Exercise description: Check every line below for the string "Given". Copy the ones that have it.
○ ○ ○
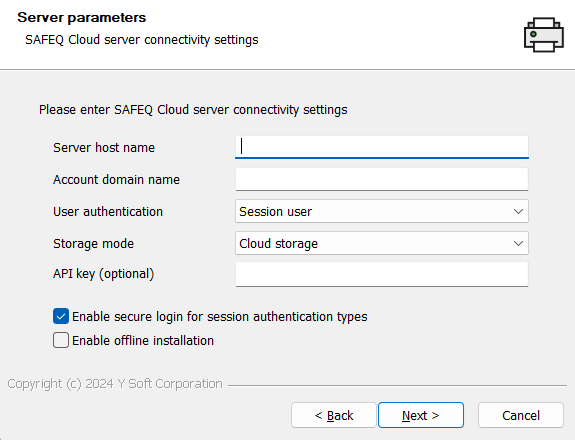This screenshot has width=575, height=440.
Task: Expand the chevron next to Session user
Action: (x=518, y=212)
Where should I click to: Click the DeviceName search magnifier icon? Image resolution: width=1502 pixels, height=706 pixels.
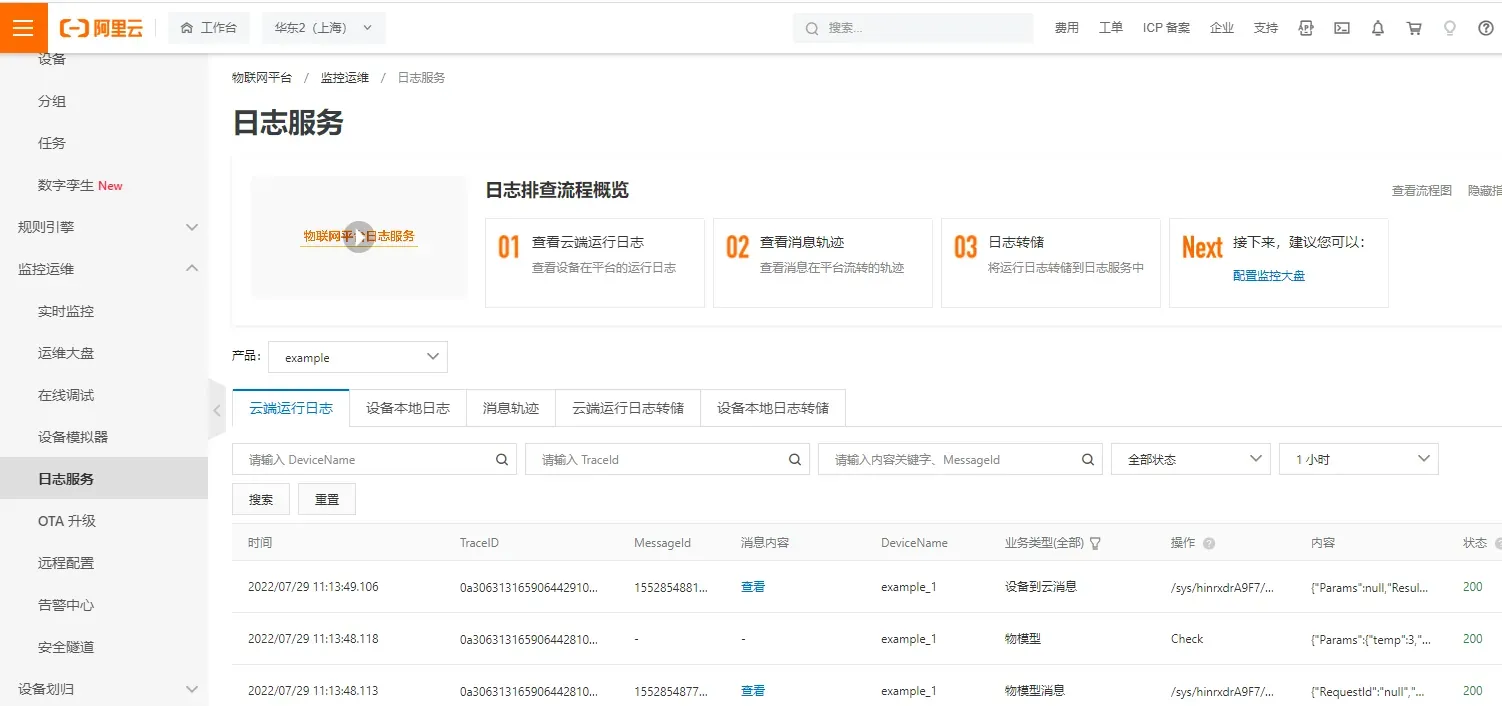pyautogui.click(x=502, y=460)
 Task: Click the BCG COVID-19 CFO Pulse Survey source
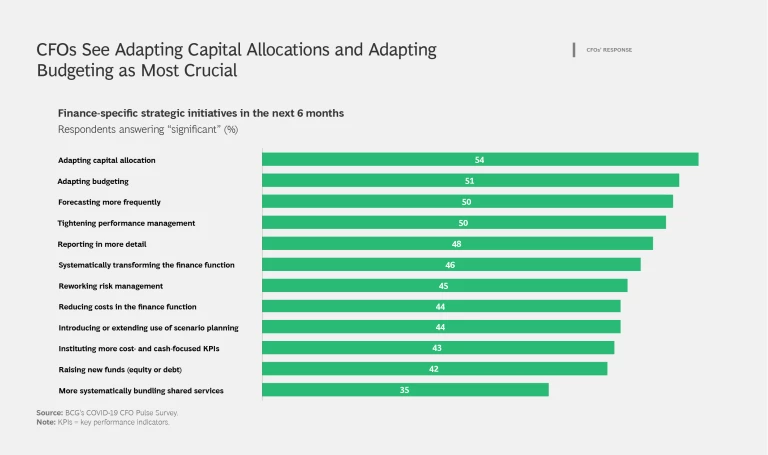pos(113,412)
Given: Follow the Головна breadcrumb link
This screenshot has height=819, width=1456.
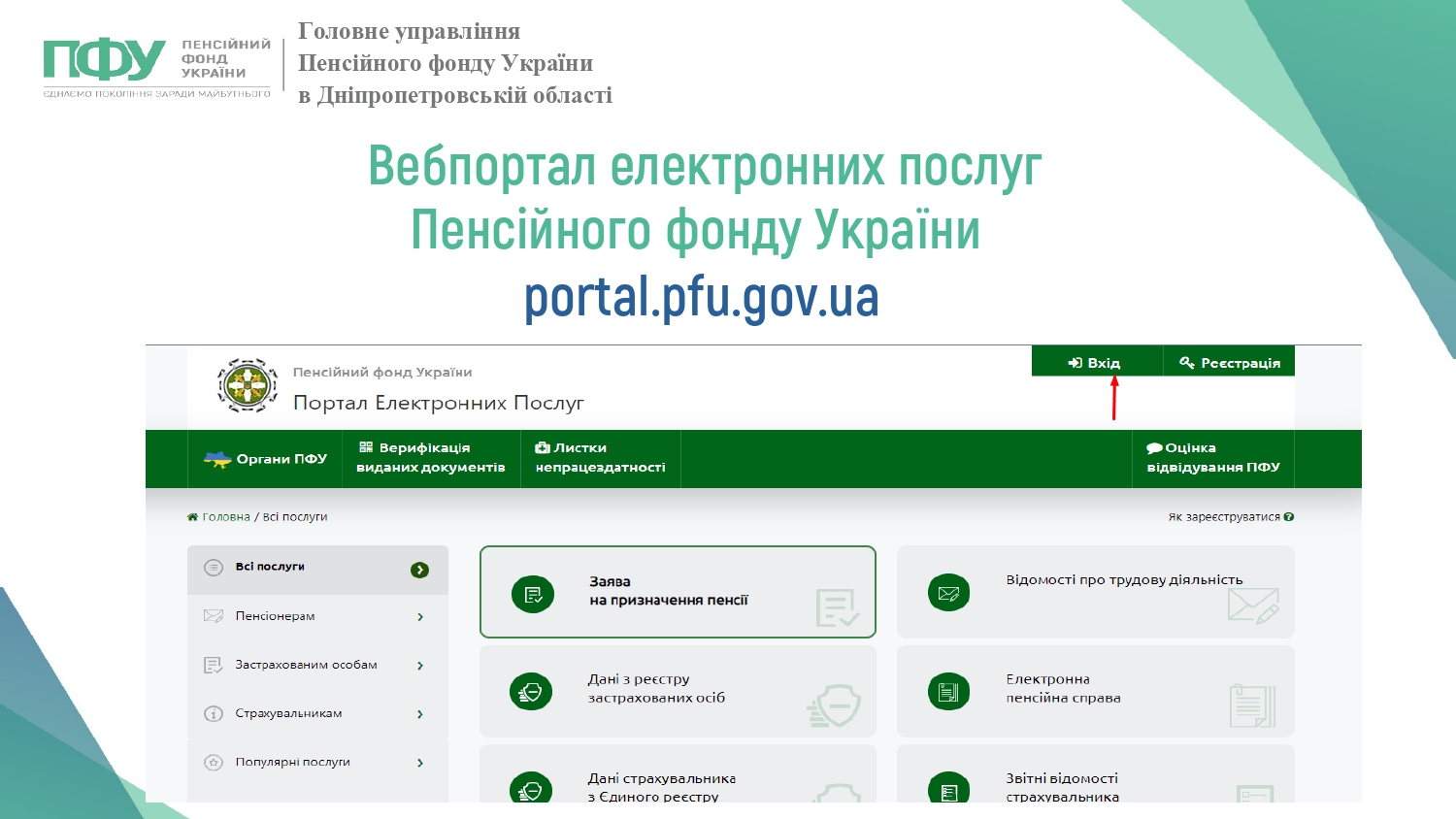Looking at the screenshot, I should coord(226,517).
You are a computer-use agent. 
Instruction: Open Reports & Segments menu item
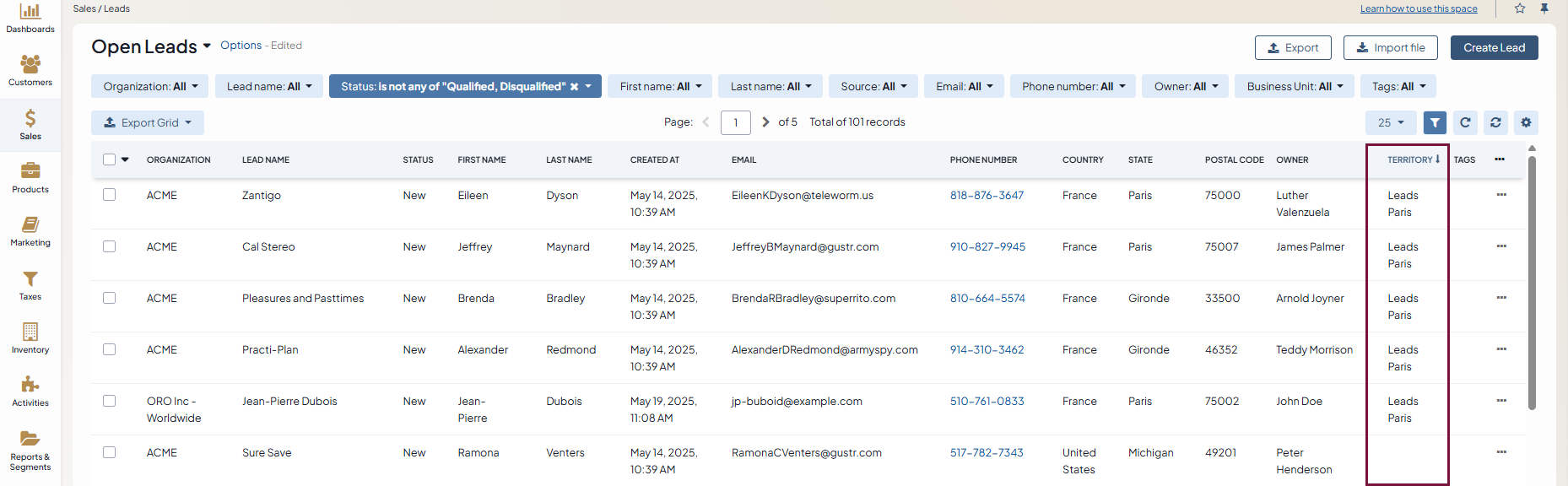[x=30, y=450]
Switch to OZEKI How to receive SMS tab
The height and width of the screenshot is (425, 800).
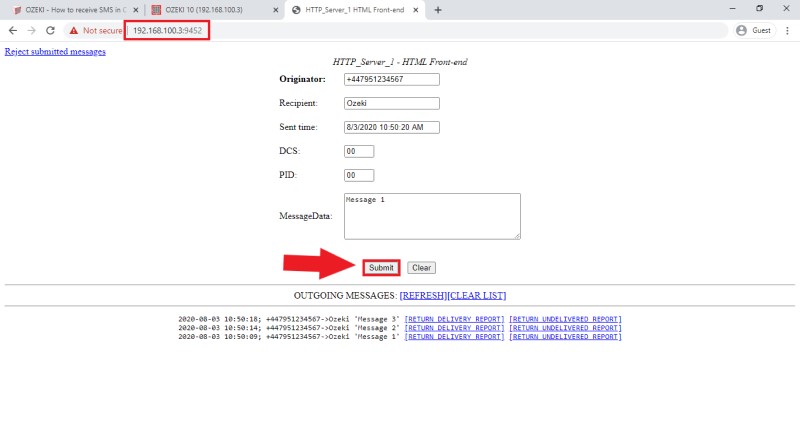tap(70, 9)
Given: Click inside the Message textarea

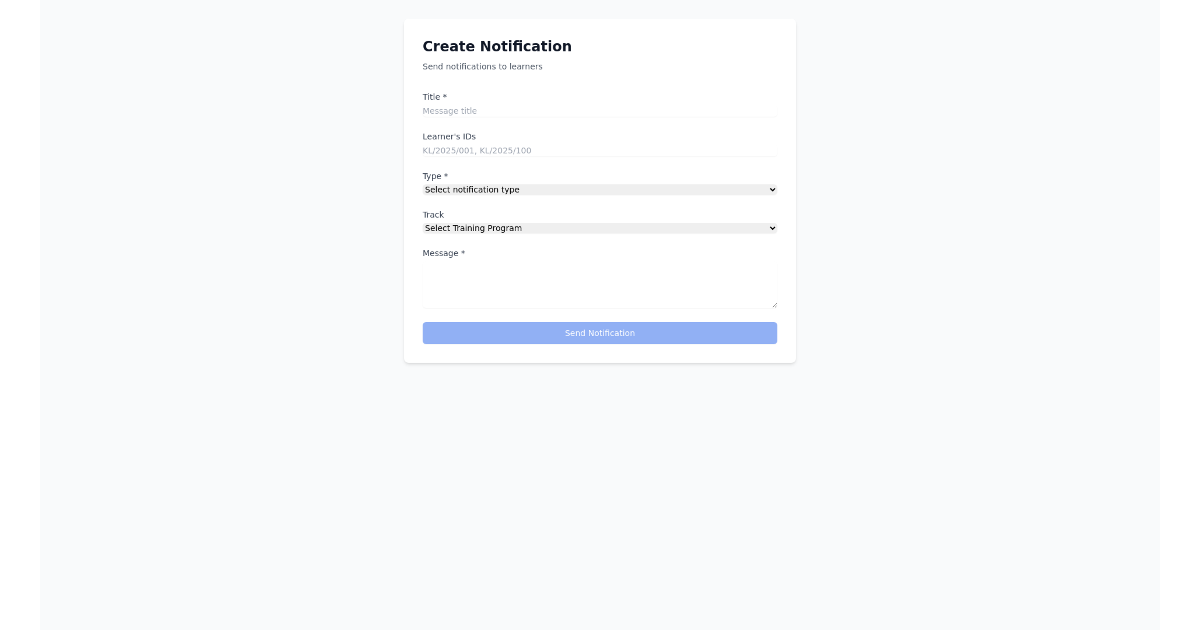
○ ○ ○
Response for this exercise:
Given: Follow the Головна breadcrumb link
Given: Click inside the Message textarea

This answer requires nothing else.